**What is expected:**
Count how many lines in the material below contain the string "Task", treating uppercase and lowercase as different. Give only the number.

═════ Stored rows ═════

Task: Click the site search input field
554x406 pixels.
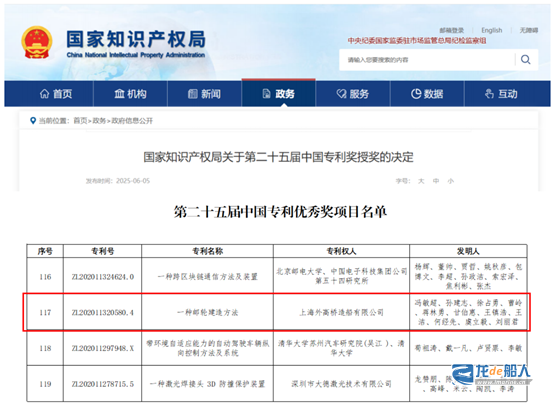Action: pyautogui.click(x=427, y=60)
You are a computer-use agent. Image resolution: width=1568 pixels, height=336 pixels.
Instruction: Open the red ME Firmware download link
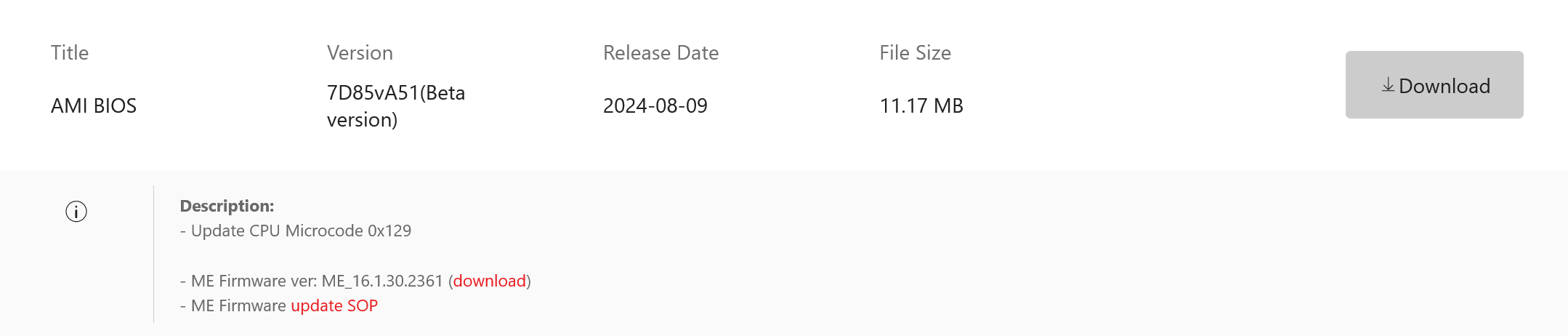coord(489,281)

═════
═════ Stored rows ═════

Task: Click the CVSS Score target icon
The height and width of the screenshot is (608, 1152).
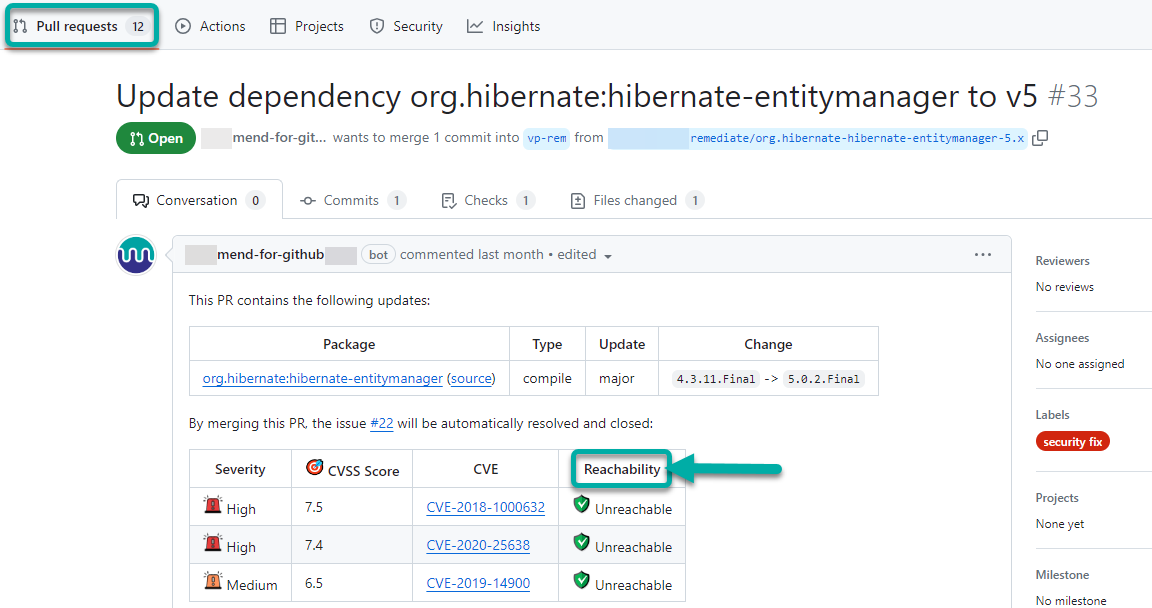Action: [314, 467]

═════
═════ Stored rows ═════

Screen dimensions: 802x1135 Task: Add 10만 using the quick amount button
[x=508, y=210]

═════

**Answer in full:**
3